- **Exercise objective**
Below are some records; output exactly the lines from the line with "This screenshot has width=1280, height=603." to the line with "Instruction: Expand the", both ends kept, and nothing more.

Segment Start: Material provided

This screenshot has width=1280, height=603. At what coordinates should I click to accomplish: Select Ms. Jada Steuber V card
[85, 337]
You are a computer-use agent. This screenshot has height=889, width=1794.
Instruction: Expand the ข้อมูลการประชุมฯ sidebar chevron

Segment End: Material provided
Segment Start: Material provided

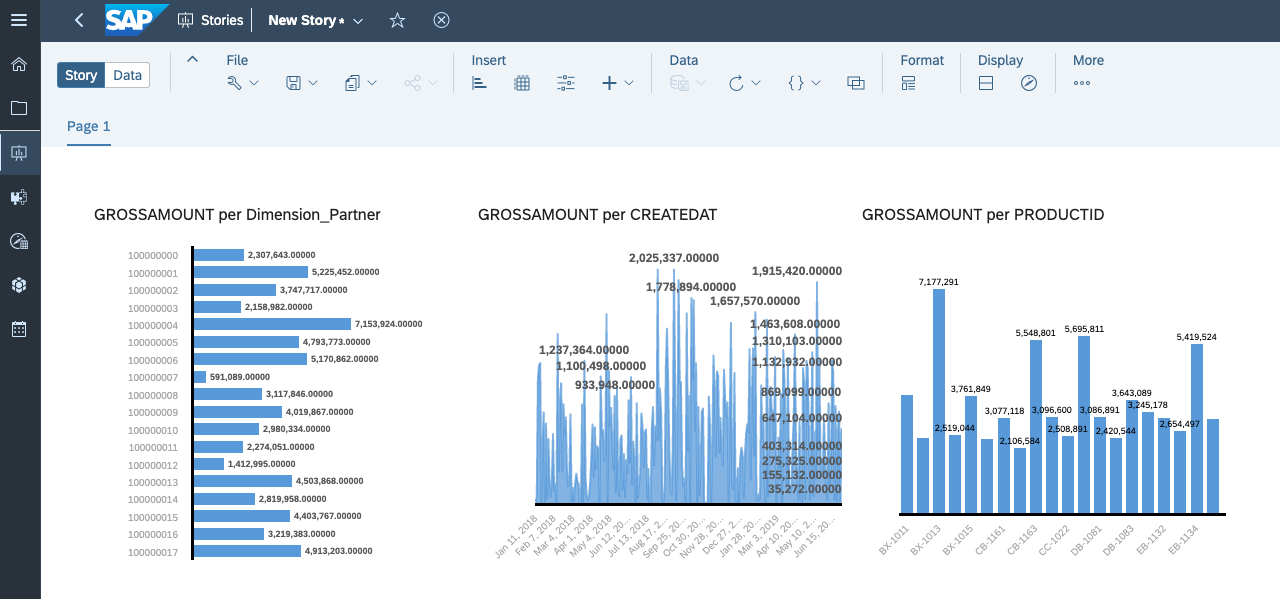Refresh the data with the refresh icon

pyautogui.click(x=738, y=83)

Segment End: Material provided

- **Exercise output**
This screenshot has width=1280, height=603. At what coordinates should I click to accomplish: Select Ms. Jada Steuber V card
[85, 337]
You are a computer-use agent. This screenshot has height=889, width=1794.
Instruction: Expand the ข้อมูลการประชุมฯ sidebar chevron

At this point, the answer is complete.